[Collected data entries]
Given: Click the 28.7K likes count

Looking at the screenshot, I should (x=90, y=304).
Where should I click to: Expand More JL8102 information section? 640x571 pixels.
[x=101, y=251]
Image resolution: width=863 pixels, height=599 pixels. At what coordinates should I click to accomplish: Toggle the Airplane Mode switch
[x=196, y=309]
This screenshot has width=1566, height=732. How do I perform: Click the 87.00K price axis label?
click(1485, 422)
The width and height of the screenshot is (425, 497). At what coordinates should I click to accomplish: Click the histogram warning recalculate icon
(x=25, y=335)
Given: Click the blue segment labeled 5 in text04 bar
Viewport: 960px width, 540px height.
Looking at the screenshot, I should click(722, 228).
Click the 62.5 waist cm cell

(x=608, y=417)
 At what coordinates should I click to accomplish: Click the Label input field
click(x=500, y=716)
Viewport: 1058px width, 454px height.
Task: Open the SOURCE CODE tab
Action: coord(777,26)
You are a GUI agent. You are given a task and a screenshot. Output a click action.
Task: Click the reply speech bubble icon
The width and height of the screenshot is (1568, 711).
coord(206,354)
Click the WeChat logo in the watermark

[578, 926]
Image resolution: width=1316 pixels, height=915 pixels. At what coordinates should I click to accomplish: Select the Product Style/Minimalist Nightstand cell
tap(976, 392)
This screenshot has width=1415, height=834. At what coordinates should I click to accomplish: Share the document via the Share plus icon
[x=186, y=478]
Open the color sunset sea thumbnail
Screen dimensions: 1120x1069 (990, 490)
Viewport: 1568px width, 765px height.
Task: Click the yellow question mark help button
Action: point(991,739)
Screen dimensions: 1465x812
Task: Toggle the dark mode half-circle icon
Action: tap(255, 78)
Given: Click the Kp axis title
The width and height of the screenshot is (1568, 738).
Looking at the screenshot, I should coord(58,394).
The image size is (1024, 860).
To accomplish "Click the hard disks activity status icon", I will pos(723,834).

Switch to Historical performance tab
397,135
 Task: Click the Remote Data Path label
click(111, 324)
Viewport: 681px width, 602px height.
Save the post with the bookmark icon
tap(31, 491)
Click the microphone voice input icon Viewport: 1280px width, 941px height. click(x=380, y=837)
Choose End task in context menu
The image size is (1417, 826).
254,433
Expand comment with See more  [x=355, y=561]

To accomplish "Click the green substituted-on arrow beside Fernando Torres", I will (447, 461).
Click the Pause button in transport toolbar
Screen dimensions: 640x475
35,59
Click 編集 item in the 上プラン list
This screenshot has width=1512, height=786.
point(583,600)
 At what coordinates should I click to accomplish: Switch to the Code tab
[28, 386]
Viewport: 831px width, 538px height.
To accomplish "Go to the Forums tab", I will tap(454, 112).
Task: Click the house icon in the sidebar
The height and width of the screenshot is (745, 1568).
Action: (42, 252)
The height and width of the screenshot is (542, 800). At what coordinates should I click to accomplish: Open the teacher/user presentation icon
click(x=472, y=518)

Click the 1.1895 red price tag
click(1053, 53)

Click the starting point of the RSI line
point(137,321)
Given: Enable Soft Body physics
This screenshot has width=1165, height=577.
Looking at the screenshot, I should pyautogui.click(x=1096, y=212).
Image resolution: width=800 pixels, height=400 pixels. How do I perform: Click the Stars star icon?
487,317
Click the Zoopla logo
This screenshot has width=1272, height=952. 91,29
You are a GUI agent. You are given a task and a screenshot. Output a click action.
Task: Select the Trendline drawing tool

Task item: Keeping every word and mark as it is, print the entries above.

Answer below:
Given: Click the 28.7K likes count

Looking at the screenshot, I should (x=90, y=304).
Where should I click to: Expand More JL8102 information section? 640x571 pixels.
[x=101, y=251]
Image resolution: width=863 pixels, height=599 pixels. At what coordinates should I click to accomplish: Toggle the Airplane Mode switch
[x=196, y=309]
This screenshot has width=1566, height=732. How do I perform: Click the 87.00K price axis label?
click(1485, 422)
The width and height of the screenshot is (425, 497). At what coordinates should I click to accomplish: Click the histogram warning recalculate icon
(x=25, y=335)
Given: Click the blue segment labeled 5 in text04 bar
Viewport: 960px width, 540px height.
Looking at the screenshot, I should click(722, 228).
Click the 62.5 waist cm cell

(x=608, y=417)
 At what coordinates should I click to accomplish: Click the Label input field
click(x=500, y=716)
Viewport: 1058px width, 454px height.
Task: Open the SOURCE CODE tab
Action: coord(777,26)
You are a GUI agent. You are given a task and a screenshot. Output a click action.
Task: Click the reply speech bubble icon
The width and height of the screenshot is (1568, 711).
coord(206,354)
Click the WeChat logo in the watermark

[578, 926]
Image resolution: width=1316 pixels, height=915 pixels. At what coordinates should I click to accomplish: Select the Product Style/Minimalist Nightstand cell
tap(976, 392)
This screenshot has width=1415, height=834. At what coordinates should I click to accomplish: Share the document via the Share plus icon
[x=186, y=478]
Open the color sunset sea thumbnail
Screen dimensions: 1120x1069 (990, 490)
Viewport: 1568px width, 765px height.
Task: Click the yellow question mark help button
Action: point(991,739)
Screen dimensions: 1465x812
Task: Toggle the dark mode half-circle icon
Action: tap(255, 78)
Given: Click the Kp axis title
The width and height of the screenshot is (1568, 738).
Looking at the screenshot, I should coord(58,394).
The image size is (1024, 860).
To accomplish "Click the hard disks activity status icon", I will pos(723,834).

Switch to Historical performance tab
397,135
 Task: Click the Remote Data Path label
click(111, 324)
Viewport: 681px width, 602px height.
Save the post with the bookmark icon
tap(31, 491)
Click the microphone voice input icon Viewport: 1280px width, 941px height. click(x=380, y=837)
Choose End task in context menu
The image size is (1417, 826).
254,433
Expand comment with See more  [x=355, y=561]

To accomplish "Click the green substituted-on arrow beside Fernando Torres", I will (447, 461).
Click the Pause button in transport toolbar
Screen dimensions: 640x475
35,59
Click 編集 item in the 上プラン list
This screenshot has width=1512, height=786.
point(583,600)
 At what coordinates should I click to accomplish: Switch to the Code tab
[28, 386]
Viewport: 831px width, 538px height.
To accomplish "Go to the Forums tab", I will tap(454, 112).
Task: Click the house icon in the sidebar
The height and width of the screenshot is (745, 1568).
Action: (42, 252)
The height and width of the screenshot is (542, 800). At what coordinates should I click to accomplish: Open the teacher/user presentation icon
click(x=472, y=518)

Click the 1.1895 red price tag
click(1053, 53)

Click the starting point of the RSI line
point(137,321)
Given: Enable Soft Body physics
This screenshot has width=1165, height=577.
Looking at the screenshot, I should pyautogui.click(x=1096, y=212).
Image resolution: width=800 pixels, height=400 pixels. How do I perform: Click the Stars star icon?
487,317
Click the Zoopla logo
This screenshot has width=1272, height=952. 91,29
You are a GUI agent. You are given a task and a screenshot. Output a click action.
Task: Select the Trendline drawing tool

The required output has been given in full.